Especialistas da USP apontam sobrecarga, precarização e falta de equipes na atenção básica do SUS, o que motiva a revisão da Política Nacional de Atenção Básica (PNAB), prevista para até o fim do ano. A atualização busca reverter o cenário crítico e melhorar o atendimento nos postos de saúde.
O professor Antônio Augusto Dall’Agnol Modesto, da Faculdade de Medicina da USP, explica que a atenção básica é a porta de entrada do sistema, presente nas Unidades Básicas de Saúde (UBS). Ela se baseia em quatro atributos: integralidade, longitudinalidade, acesso e coordenação do cuidado.
Laura Camargo Macruz Feuerwerker, da Faculdade de Saúde Pública da USP, descreve a situação como grave: “Existe um empobrecimento do trabalho, um empobrecimento do cuidado, uma sobrecarga muito grande dos trabalhadores, uma fragmentação muito grande do trabalho”. Ela destaca que a qualidade piorou devido à redução das equipes e à terceirização, que traz médicos diferentes a cada dia, prejudicando o vínculo.

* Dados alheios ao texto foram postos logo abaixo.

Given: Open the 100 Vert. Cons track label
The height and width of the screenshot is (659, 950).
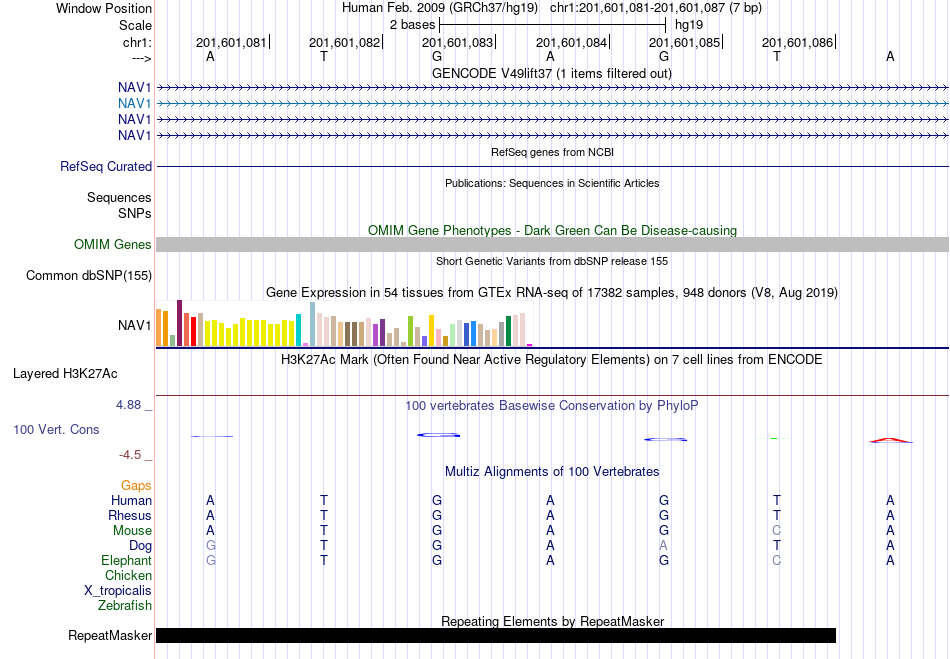Looking at the screenshot, I should [x=56, y=429].
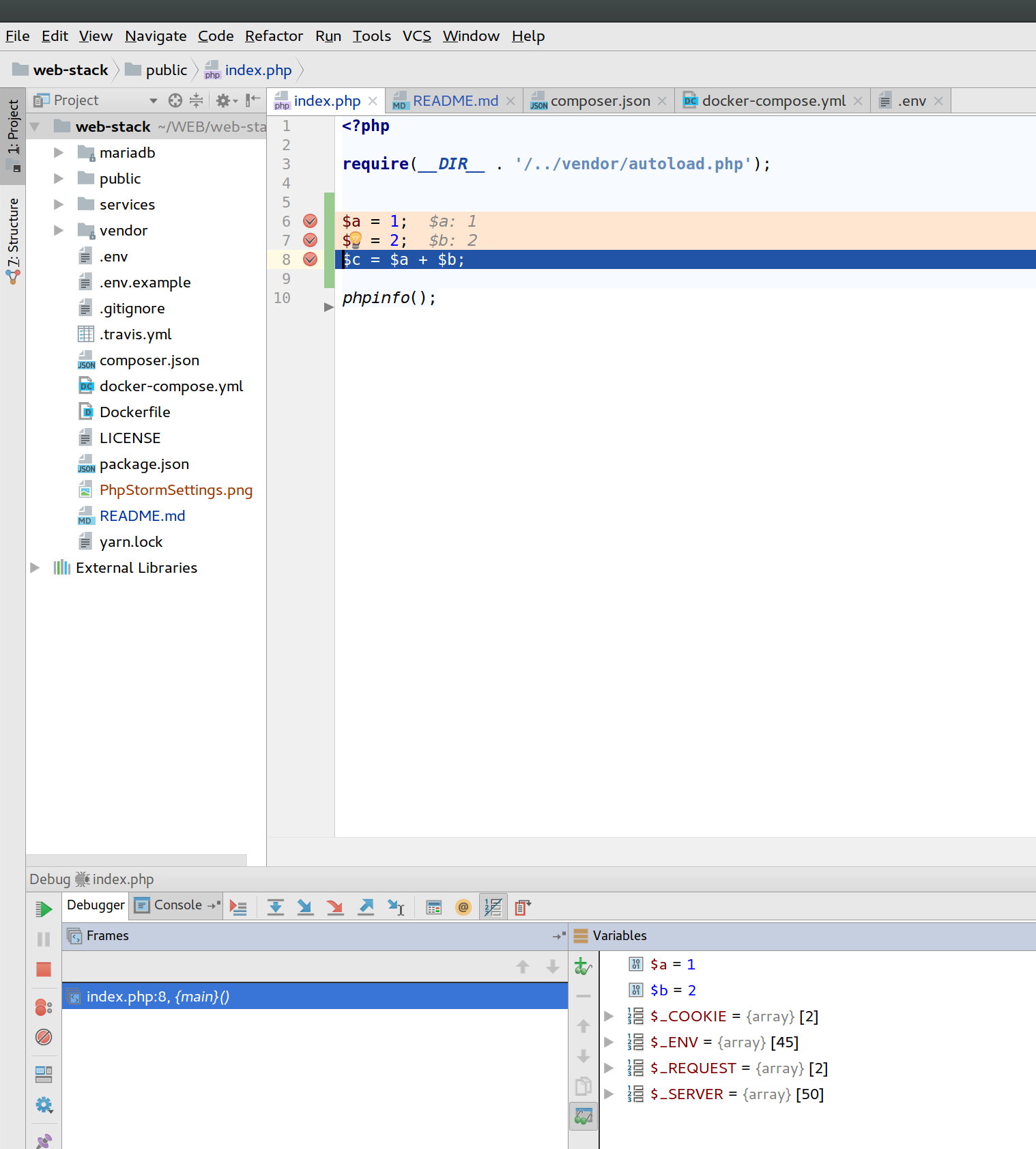The height and width of the screenshot is (1149, 1036).
Task: Toggle the Mute Breakpoints icon
Action: tap(44, 1037)
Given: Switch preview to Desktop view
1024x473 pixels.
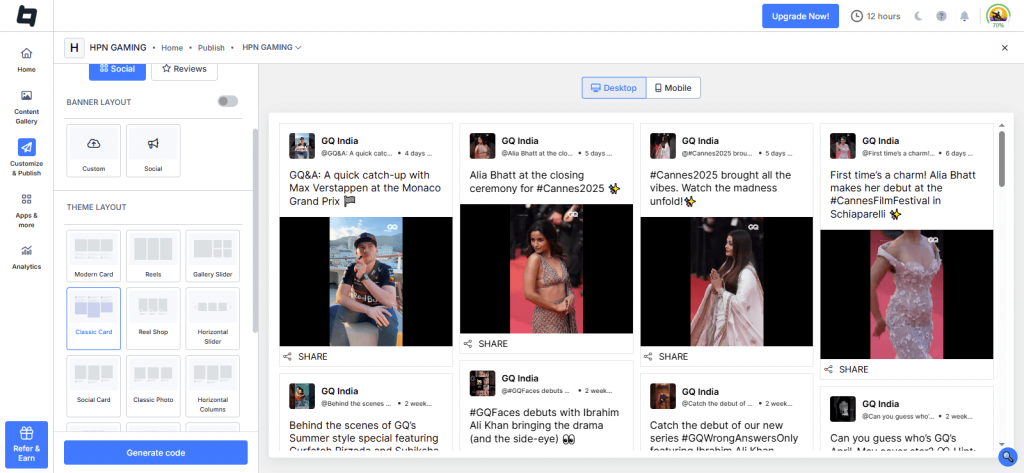Looking at the screenshot, I should click(x=614, y=88).
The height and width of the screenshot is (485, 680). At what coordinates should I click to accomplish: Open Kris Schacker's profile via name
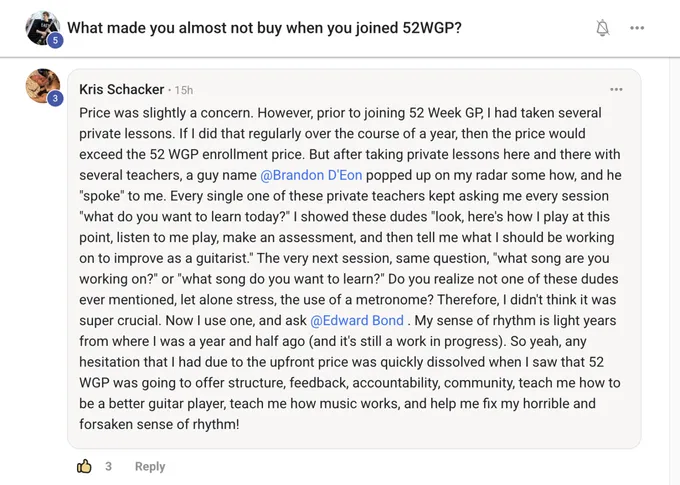(x=121, y=90)
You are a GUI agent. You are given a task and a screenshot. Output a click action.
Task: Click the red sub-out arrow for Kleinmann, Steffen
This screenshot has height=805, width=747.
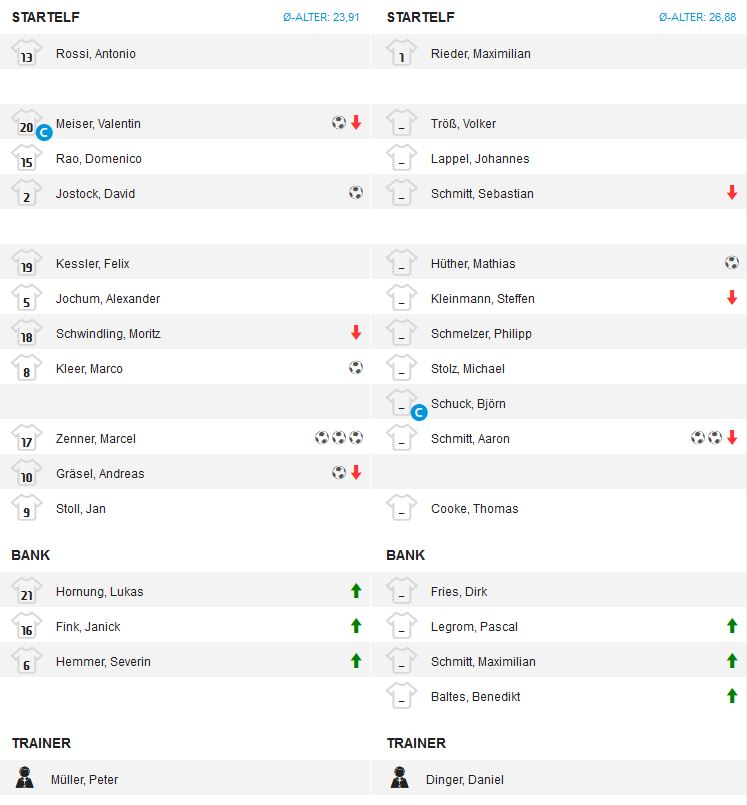[x=731, y=298]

Mariana Eri Sato, supervisora da Atenção Primária à Saúde da FMUSP, defende a flexibilização da carga horária de 40 horas semanais, imposta pela PNAB de 2017, para atrair e fixar especialistas. Ela também ressalta que a atenção básica forte evita sobrecarga em hospitais e pronto-socorros.
A PNAB, criada em 2006, passou por reformulações em 2011 e 2017. A versão de 2017 ampliou a faixa populacional por equipe para 2 mil a 3.500 pessoas, o que, segundo Modesto, reduz o tempo de atendimento médico por paciente para cerca de 16 minutos por consulta, considerando a demanda anual.